Essa oscilação acontece em um cenário complexo. Por um lado, há negociações travadas entre os Estados Unidos e o Irã. Por outro, a situação no Líbano voltou a esquentar com novos ataques de Israel, mesmo depois de um anúncio de trégua feito pelo presidente americano Donald Trump. É um jogo de xadrez geopolítico cujas jogadas influenciam o preço do barril.

Esses conflitos regionais tendem a jogar o preço do petróleo para cima, já que o temor de interrupção no fornecimento é grande. Quando a notícia de uma trégua ou de que a situação pode se acalmar surge, o mercado reage com queda, como vimos hoje. É como um indicador que sobe e desce conforme o nível de instabilidade internacional.

O que isso muda para o brasileiro?

Embora o preço do diesel esteja sendo subsidiado e essa volatilidade externa não se traduza em um aumento imediato nas bombas, é importante entender que a situação internacional é um fator de risco. Se os conflitos escalarem de vez e o fornecimento de petróleo for seriamente afetado, a pressão sobre os preços globais será enorme. E, mesmo com subsídios, essa pressão pode acabar chegando até o nosso bolso de outras formas.
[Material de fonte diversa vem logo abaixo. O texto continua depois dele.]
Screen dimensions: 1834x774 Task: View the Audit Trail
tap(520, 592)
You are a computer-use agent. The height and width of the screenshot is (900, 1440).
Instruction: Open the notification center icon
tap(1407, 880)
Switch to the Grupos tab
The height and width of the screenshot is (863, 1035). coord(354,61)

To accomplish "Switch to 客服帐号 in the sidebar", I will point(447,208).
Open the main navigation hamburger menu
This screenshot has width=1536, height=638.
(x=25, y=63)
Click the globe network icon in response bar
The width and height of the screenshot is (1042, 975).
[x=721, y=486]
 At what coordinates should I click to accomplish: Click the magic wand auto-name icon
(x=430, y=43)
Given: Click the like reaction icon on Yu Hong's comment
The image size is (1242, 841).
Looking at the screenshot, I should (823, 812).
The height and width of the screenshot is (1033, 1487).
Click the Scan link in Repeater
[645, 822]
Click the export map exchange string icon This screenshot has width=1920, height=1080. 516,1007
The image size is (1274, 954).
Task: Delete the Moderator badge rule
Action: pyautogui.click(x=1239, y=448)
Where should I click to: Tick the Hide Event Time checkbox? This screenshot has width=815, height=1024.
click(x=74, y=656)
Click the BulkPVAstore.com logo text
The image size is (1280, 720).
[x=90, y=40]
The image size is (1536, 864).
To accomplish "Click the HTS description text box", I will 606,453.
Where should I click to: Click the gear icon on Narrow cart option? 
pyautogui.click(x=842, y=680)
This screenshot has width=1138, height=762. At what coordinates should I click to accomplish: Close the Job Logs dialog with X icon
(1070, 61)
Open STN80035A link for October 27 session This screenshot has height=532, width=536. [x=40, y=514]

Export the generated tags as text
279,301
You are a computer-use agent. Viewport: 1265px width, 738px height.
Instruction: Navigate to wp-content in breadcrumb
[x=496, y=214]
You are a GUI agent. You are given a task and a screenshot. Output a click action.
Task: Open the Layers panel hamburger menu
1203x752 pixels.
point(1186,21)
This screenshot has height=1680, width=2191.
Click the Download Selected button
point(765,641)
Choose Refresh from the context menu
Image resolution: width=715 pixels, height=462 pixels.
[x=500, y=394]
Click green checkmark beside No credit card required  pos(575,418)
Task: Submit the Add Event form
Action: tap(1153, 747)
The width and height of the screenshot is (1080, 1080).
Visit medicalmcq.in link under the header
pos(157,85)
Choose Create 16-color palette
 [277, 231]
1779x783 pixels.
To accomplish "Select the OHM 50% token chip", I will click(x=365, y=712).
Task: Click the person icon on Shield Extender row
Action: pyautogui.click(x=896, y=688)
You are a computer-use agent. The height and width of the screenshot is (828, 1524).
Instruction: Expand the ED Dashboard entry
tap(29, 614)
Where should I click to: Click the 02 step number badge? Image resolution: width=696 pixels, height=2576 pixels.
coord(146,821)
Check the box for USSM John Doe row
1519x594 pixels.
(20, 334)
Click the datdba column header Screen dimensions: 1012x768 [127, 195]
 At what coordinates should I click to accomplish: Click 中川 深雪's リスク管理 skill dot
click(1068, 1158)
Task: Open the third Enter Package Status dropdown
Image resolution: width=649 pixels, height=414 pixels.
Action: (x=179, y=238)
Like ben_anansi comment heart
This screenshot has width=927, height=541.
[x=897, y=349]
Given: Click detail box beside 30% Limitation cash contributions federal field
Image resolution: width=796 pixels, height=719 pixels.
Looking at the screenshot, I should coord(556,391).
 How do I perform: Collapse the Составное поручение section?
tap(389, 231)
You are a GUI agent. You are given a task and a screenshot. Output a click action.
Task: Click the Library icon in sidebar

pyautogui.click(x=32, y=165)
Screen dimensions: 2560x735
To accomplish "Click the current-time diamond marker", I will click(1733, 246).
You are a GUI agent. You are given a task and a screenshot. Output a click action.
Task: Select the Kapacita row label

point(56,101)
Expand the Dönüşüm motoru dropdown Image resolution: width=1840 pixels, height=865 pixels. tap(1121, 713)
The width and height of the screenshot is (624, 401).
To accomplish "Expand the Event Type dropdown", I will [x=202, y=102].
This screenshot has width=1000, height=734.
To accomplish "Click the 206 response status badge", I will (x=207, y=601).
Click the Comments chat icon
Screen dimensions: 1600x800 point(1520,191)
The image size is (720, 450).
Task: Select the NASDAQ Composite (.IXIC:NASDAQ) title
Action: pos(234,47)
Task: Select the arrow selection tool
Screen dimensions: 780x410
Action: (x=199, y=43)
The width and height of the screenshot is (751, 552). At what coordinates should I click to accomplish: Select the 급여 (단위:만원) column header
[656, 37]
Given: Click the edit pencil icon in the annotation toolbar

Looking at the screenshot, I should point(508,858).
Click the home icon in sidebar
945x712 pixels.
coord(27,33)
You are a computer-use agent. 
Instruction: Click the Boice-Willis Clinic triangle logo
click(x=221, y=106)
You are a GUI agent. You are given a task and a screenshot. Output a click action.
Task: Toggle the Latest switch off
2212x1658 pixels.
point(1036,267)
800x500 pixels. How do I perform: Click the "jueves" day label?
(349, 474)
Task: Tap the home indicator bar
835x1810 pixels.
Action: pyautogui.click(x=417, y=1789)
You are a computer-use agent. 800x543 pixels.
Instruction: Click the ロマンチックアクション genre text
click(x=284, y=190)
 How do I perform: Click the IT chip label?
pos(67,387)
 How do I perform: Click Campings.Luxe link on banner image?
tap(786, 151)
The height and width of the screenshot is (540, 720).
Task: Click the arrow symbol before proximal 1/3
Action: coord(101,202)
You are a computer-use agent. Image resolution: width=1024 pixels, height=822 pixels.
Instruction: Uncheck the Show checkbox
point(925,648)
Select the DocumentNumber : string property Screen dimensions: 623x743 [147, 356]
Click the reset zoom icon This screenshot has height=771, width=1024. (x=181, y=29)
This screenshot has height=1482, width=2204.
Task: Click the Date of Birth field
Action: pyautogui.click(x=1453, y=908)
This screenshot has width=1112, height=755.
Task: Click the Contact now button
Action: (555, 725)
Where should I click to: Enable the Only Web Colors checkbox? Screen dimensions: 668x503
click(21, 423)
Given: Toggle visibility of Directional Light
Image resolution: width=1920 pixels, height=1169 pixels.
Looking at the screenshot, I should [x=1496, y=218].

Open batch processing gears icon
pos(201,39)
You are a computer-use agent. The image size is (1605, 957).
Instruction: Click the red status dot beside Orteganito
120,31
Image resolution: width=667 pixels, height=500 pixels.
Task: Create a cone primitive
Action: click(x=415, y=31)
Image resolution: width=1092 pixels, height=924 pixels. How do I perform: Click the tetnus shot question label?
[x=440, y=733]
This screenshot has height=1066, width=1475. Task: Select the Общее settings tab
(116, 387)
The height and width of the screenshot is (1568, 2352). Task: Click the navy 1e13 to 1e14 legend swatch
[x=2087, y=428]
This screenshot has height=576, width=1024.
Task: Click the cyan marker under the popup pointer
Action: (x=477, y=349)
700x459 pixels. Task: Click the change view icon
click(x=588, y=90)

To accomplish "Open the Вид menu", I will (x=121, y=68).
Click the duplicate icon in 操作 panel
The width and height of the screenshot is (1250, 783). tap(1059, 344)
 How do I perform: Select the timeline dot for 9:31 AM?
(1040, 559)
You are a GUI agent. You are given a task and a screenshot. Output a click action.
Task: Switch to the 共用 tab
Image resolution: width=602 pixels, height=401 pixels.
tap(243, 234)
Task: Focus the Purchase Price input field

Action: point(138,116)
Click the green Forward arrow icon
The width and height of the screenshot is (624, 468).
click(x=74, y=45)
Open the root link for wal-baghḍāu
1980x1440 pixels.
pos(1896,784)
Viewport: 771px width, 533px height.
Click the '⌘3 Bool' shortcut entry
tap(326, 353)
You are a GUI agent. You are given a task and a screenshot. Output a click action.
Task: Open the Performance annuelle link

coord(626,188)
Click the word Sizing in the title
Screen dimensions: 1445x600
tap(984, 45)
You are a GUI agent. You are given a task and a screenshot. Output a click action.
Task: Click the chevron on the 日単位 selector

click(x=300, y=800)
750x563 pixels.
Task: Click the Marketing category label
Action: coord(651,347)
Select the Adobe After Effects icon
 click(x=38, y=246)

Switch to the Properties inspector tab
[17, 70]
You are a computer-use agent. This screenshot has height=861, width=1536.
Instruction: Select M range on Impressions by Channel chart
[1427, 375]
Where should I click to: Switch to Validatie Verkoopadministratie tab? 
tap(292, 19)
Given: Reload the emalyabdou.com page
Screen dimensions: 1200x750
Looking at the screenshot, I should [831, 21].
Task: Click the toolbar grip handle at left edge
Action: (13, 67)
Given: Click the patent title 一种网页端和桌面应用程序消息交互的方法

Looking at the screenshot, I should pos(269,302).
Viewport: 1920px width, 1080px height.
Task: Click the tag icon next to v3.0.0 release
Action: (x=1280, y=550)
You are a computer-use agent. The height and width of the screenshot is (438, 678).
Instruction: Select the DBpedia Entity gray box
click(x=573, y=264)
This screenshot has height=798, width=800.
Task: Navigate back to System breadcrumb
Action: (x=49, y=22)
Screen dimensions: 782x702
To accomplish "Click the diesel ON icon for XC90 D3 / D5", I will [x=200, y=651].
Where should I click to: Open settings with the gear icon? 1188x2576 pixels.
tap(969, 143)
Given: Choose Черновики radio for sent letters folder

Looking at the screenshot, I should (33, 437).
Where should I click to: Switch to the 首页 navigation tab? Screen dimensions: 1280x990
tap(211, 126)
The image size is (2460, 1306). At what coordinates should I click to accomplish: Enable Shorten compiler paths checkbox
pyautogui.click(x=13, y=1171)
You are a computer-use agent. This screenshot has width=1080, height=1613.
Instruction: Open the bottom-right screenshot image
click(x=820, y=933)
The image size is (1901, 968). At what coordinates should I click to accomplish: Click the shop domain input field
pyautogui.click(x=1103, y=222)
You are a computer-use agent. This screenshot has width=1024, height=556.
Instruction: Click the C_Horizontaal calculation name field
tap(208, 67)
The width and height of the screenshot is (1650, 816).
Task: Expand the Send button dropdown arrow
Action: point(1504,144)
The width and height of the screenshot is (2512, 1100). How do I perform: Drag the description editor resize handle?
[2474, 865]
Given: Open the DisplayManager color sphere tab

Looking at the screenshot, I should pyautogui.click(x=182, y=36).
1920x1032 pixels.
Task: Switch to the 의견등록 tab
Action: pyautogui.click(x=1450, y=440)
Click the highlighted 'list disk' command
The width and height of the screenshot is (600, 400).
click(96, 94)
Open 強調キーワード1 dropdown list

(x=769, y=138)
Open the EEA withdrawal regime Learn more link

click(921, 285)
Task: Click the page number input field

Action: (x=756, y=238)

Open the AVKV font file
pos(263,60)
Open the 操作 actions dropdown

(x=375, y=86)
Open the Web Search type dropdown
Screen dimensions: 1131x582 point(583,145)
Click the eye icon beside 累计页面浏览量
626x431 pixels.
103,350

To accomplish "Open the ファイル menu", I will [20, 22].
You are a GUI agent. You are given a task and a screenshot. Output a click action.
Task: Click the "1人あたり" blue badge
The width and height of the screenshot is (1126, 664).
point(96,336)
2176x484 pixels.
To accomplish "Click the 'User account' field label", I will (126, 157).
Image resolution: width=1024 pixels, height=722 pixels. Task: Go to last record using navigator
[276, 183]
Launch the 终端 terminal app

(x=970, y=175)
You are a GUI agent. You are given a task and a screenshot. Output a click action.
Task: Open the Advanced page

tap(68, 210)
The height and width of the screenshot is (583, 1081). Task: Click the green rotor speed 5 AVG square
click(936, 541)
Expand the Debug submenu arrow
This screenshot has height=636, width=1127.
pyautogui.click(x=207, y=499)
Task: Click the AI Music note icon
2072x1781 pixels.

Pense na cadeia produtiva: o diesel é fundamental para o transporte de praticamente tudo que consumimos, desde alimentos até produtos industrializados. Se o frete aumenta muito, os preços de toda a cadeia tendem a subir. A subvenção atual funciona como um amortecedor, mas um choque muito grande vindo de fora pode comprometer essa proteção.

Por enquanto, a notícia do subsídio do diesel é um alívio concreto. Mas fique atento: o mercado de petróleo é um dos mais sensíveis do mundo. Qualquer mudança significativa no Oriente Médio pode, sim, impactar o seu orçamento mais para frente. A economia, muitas vezes, se parece com uma casa de cartas: uma peça que cai em um lugar pode desestabilizar todo o resto.